Among prior art disclosures of interest are U.S. Pat. No. 5,291,555 issued to Cuomo et al, U.S. Pat. No. 5,379,346 issued to Pecora et al, and an article published in the journal "Technical Physics Letters", 19(2), February 1993 entitled "Synchronous Chaotic Response of a Nonlinear Oscillator System as a Principle for the Detection of the Information Component of Chaos" by A. R. Volkovskii and N. F. Rul'kov, which disclose various circuits that implement the above described technique. The modulation methods described in these references utilize conventional analog mixing of the chaotic carrier by the information signal, with correspondingly conventional demodulation. In these disclosures, in order to deter an eavesdropper a low amplitude information signal must be used, leading to a loss in signal to noise ratio and to a relative ease of breaking the secure communication, as is pointed out in the article "Steps Toward Unmasking Secure Communications", International Journal of Bifurcation and Chaos in Applied Science and Engineering, August 1994, 4(4).
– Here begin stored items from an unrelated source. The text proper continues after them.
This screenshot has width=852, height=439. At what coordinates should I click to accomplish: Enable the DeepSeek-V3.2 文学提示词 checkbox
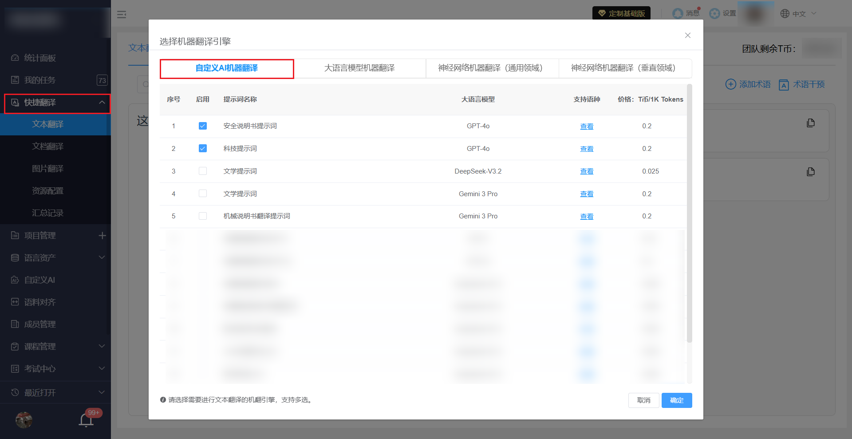(x=203, y=171)
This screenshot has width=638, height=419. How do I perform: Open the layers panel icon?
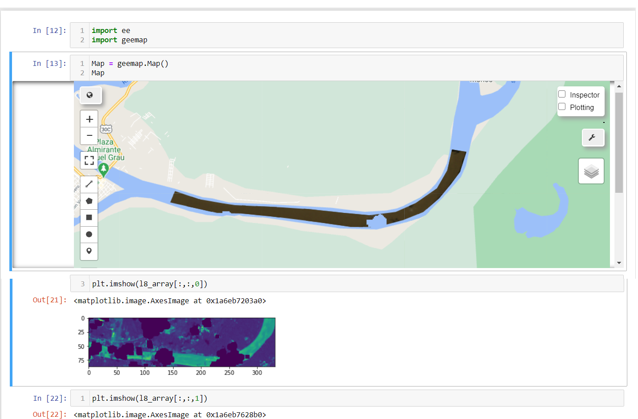[591, 171]
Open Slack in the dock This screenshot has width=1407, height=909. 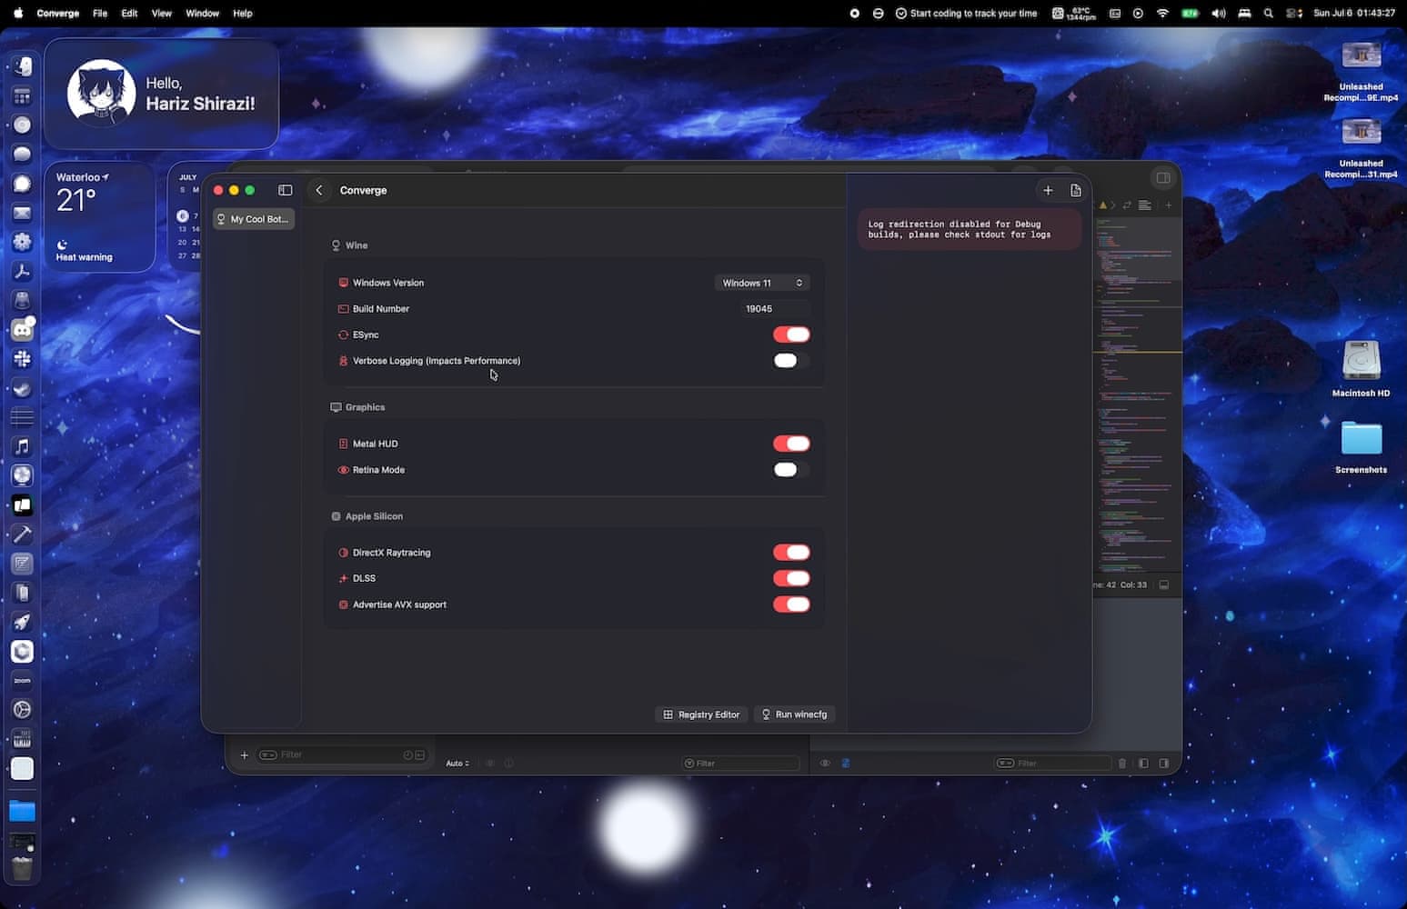23,359
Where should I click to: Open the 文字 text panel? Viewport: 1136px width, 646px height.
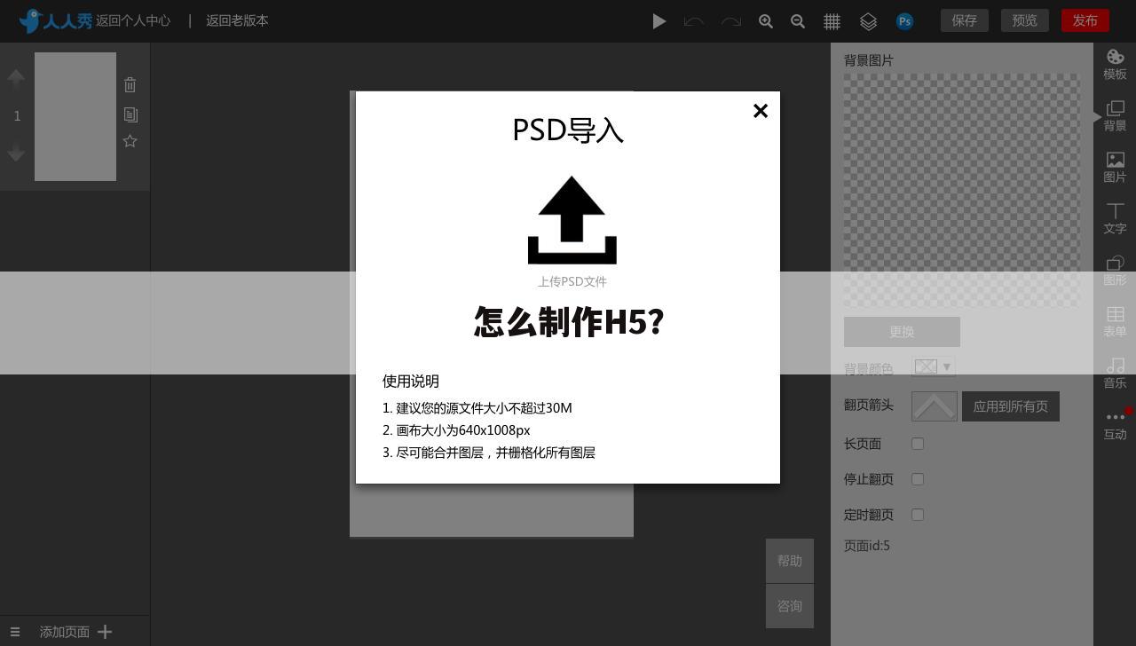click(x=1115, y=218)
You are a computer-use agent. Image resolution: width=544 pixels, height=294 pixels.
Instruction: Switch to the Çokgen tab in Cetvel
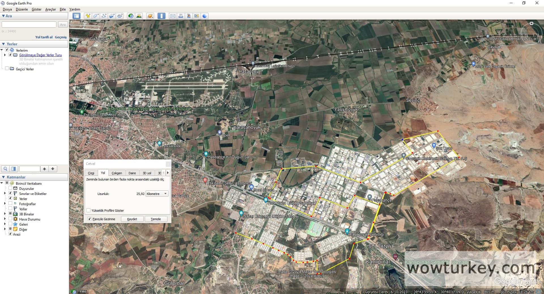[x=117, y=173]
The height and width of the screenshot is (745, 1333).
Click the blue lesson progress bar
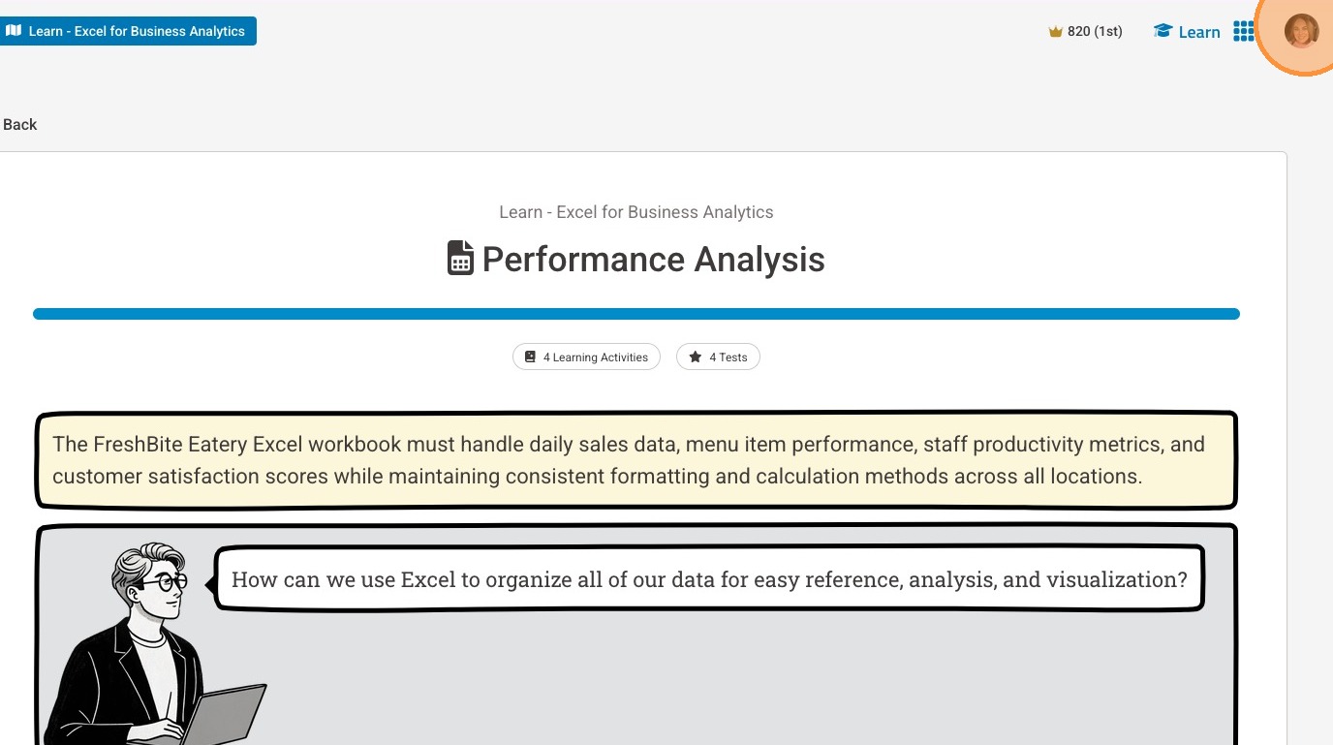636,314
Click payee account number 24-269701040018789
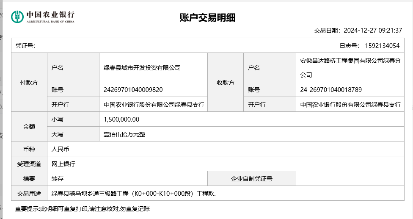This screenshot has width=413, height=219. (331, 90)
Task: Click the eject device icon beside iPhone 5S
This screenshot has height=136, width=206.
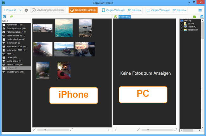Action: tap(26, 10)
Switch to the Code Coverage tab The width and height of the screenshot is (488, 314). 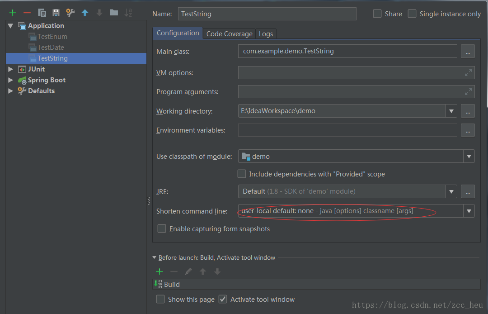click(x=229, y=34)
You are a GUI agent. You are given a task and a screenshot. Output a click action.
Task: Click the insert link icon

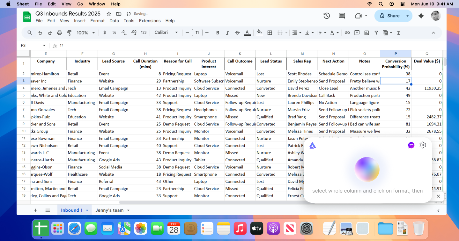(x=347, y=33)
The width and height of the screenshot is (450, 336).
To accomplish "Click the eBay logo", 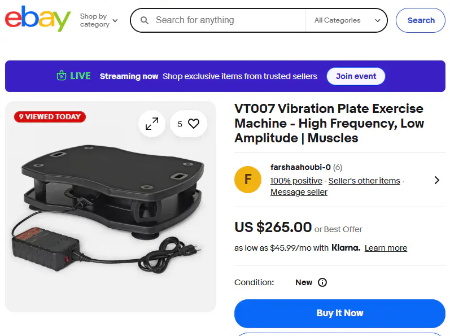I will (38, 20).
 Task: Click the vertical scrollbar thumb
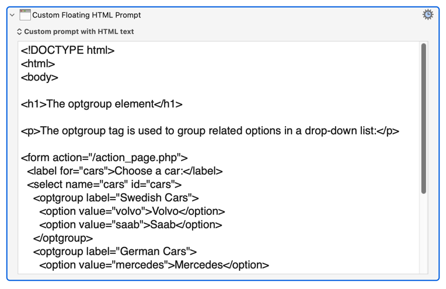[x=424, y=119]
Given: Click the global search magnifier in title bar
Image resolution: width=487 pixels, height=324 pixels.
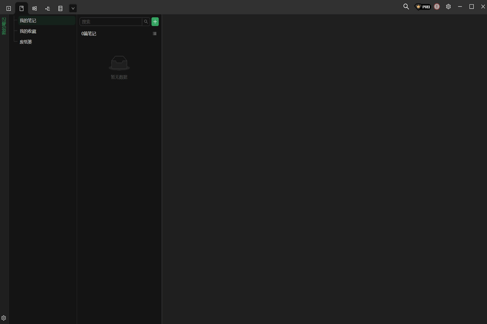Looking at the screenshot, I should pos(406,7).
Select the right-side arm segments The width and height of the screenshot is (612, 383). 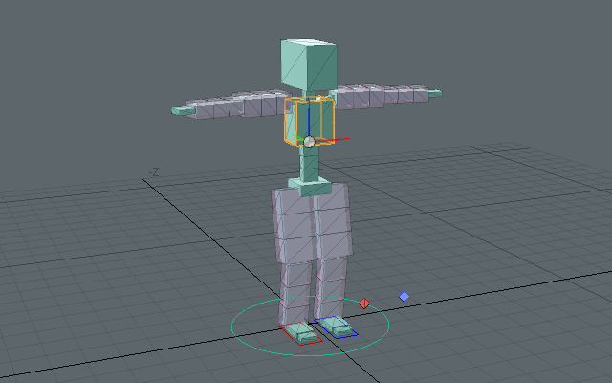383,95
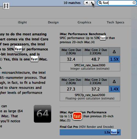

The use of filters in chaotic systems which serve only to suppress large "spike" components at specific frequencies has been disclosed in U.S. Pat. No. 5,291,555 issued to Cuomo et al, mentioned above, and in the article "Using Filters for Chaotic Synchronization for Communications", by T. L. Carroll, IEEE International Symposium for Circuits and Systems, April 1995, Seattle, Wash.
A discussion of the digital implementation of chaotic covert communication is presented in an article "Chaotic Digital Encoding: an Approach to Secure Communication" by D. R. Frey IEEE Transactions on Circuits and Systems-II. Analog and Digital Signal Processing, 40(10) 1993. In Frey's paper, a chaotic modulator and demodulator implemented by means of a non-linear digital filter consisting of shift registers is disclosed.
It will be noted that the above prior art does not address the effect of the band limited characteristics of real world transmission links. The frequency bandwidth of available links typically lack low frequency response with an inability to transmit dc signals, and have a high frequency cutoff defining the upper end of the band. Resultantly, a transmission link has a band pass characterized by certain frequency and phase particularities, and these important real world characteristics are not addressed in the chaotic covert communication systems disclosed in the prior art. In the teaching of the present invention, transmission link bandwidth limitations are considered, and are dealt with in the overall design of the chaotic covert communication system.